Language and Inference Technology Group analyses Dutch election campaign.

Ivar Vermeulen, Jaap Kamps and Michael Masuch are interviewed by Reinder Rustema about a pilot project that has already served to analyse political discussion on the internet for the general public.

http://www.science.uva.nl/~kamps/stemming/

What do you do?

Jaap: “We are working on a project to infer views and opinions from texts.”

How does it work?

Jaap: “We are using a database called ‘WordNet’, which basically is a dictionary with about 5000 words. Unlike an ordinary dictionary, it is not sorted alphabetically. Thanks to the computer you have the freedom to do all kinds of sorting. WordNet has distances for the relations between the concepts words represent, which can be vertical relations, from specific concepts to more general concepts or the other way round, and cross-relations like synonyms an antonyms. We focus on the shortest route between the words which already can say a lot about the texts. The adjectives have very little ‘vertical’ relations while nouns often have many. Take for example the category of words related to car. From the tiniest screw in the car to roads cars drive on, there are vertical relations. For adjectives like good or bad there is not really a category while there are many synonyms. Words with no relation to each other have value zero.”

How did you get there?

Ivar: "With Michael I was working on a program to analyse stocks. Stock prices tend to behave erratically and the program failed to predict it. If one stock would be very low for example, we knew why because we read news articles about the company the program was ignorant of. We wanted to feed these texts to the program so it could take that information in account when calculating ‘the mood’ for, in this case, stocks. At first we would just look for adjectives with a simple kind of thesaurus, an amateur WordNet sort of. Then Jaap suggested to use WordNet, which allows much more complex relations.”

What do you do with it now?

Jaap: “In a pilot project we are now using WordNet to look for sentiments in texts. We first analysed English political discussions around the UK parliamentary elections in 2001. Later on, after the elections in the Netherlands, we did the same with Dutch political discussion on the internet after we translated the words into Dutch. They are only 5000 words, ranking from a positive to a negative sentiment, so you can pick the odd translations out very easily. We just had it running analysing internet discussions on politics since last August. Then our cabinet fell and you could suddenly see very interesting and credible patterns in the sentiment and the intensity.

This little project we had running on the side is now growing
bigger, there is a lot of interesting things happening. Rob Mokken
has been a driving force througout the project for us and luckily Maarten de Rijke is always very encouraging, otherwise this would not have come this far."

What will be the future for your project?

Jaap: "We are trying to obtain funding from NWO to continue this project on a larger scale, focusing on a scientific approach to evaluation and further development. Unfortunately, it is always a struggle to get funding for research of a multi-disciplinary nature. This research will go through in some way or another."

Ivar: “This is really the kind of research of which people assume it exists for decades, while in fact there is still very little of it.

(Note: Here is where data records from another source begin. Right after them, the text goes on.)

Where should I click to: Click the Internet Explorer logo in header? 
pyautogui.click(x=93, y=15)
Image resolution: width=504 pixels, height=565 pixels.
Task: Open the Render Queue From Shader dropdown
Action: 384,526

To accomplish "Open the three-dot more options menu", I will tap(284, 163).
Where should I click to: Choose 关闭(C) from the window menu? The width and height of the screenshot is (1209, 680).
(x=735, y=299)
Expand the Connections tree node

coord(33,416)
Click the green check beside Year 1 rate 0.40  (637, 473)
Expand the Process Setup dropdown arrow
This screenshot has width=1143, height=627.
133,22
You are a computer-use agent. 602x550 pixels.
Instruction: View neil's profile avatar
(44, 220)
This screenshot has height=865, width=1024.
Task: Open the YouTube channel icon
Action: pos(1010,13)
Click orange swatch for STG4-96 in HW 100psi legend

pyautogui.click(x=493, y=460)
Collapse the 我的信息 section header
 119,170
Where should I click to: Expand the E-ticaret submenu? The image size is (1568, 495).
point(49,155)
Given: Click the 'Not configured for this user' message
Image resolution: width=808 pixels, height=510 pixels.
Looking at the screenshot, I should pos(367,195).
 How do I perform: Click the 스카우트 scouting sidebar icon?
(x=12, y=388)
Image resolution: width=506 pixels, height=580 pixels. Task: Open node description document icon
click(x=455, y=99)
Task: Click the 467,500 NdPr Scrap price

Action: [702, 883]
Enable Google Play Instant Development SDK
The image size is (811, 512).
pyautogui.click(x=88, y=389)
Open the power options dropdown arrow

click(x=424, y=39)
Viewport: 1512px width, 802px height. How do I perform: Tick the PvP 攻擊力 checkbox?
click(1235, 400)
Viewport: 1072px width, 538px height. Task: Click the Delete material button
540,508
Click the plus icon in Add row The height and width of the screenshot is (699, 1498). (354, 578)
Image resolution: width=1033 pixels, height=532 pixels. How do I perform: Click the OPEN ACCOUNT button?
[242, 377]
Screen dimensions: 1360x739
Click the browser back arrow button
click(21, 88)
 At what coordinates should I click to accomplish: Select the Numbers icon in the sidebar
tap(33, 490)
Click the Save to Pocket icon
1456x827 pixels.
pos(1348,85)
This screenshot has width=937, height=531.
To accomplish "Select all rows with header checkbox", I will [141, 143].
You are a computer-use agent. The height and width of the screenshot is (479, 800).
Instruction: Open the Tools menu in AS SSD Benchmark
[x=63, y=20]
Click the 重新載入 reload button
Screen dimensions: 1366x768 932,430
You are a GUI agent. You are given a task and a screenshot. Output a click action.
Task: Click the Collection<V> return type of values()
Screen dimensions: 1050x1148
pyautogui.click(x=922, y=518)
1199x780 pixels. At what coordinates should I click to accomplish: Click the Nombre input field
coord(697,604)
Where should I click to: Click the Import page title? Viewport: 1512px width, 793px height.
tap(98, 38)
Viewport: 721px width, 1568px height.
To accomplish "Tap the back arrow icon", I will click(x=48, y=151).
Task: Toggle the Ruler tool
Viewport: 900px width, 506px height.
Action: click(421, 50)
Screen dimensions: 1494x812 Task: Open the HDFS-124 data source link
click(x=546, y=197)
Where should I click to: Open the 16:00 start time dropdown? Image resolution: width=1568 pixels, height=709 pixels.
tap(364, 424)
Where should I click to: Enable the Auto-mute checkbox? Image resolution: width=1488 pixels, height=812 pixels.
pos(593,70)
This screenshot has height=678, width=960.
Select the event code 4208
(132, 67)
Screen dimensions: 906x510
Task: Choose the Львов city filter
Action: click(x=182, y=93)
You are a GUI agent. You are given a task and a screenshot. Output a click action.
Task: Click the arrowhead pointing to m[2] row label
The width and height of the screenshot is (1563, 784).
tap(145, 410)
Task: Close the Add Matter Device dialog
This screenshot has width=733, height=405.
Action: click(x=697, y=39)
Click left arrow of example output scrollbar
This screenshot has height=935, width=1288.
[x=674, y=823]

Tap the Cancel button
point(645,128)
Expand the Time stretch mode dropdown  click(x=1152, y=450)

It is very much applied research, the use for it is evident. On a dedicated page on the website of the national daily ‘NRC Handelsblad’ I show the results of what is talked about in internet discussions and explain it. The statement in that same newspaper a month earlier claiming it is impossible to take internet discussions into account in politics is now already falsified. You can see what people are talking about and in which way without wading through thousands of postings every day. It even gives an extremely fast, near instant, insight in the current sentiments, without polling, surveys or any of the existing instruments. The data is spontaneously supplied by the people, without them even being aware of it. Instead of asking specific questions in a telephone survey or a panel, you just take a look at what the people come up with themselves on a topic you choose.

Jaap: ‘We should take the lead in it now. The computing power you need for it is readily available today, as well as the data. The texts in a digital format on the internet we use now are growing daily without us doing anything for it. It is right there on the internet, waiting for us to tap into. This prototype seems to work and it is exciting to find out for sure. To be able to ask more complicated questions that go further this needs to be transformed in a new, though less applied perhaps, research design.”

ReindeR Rustema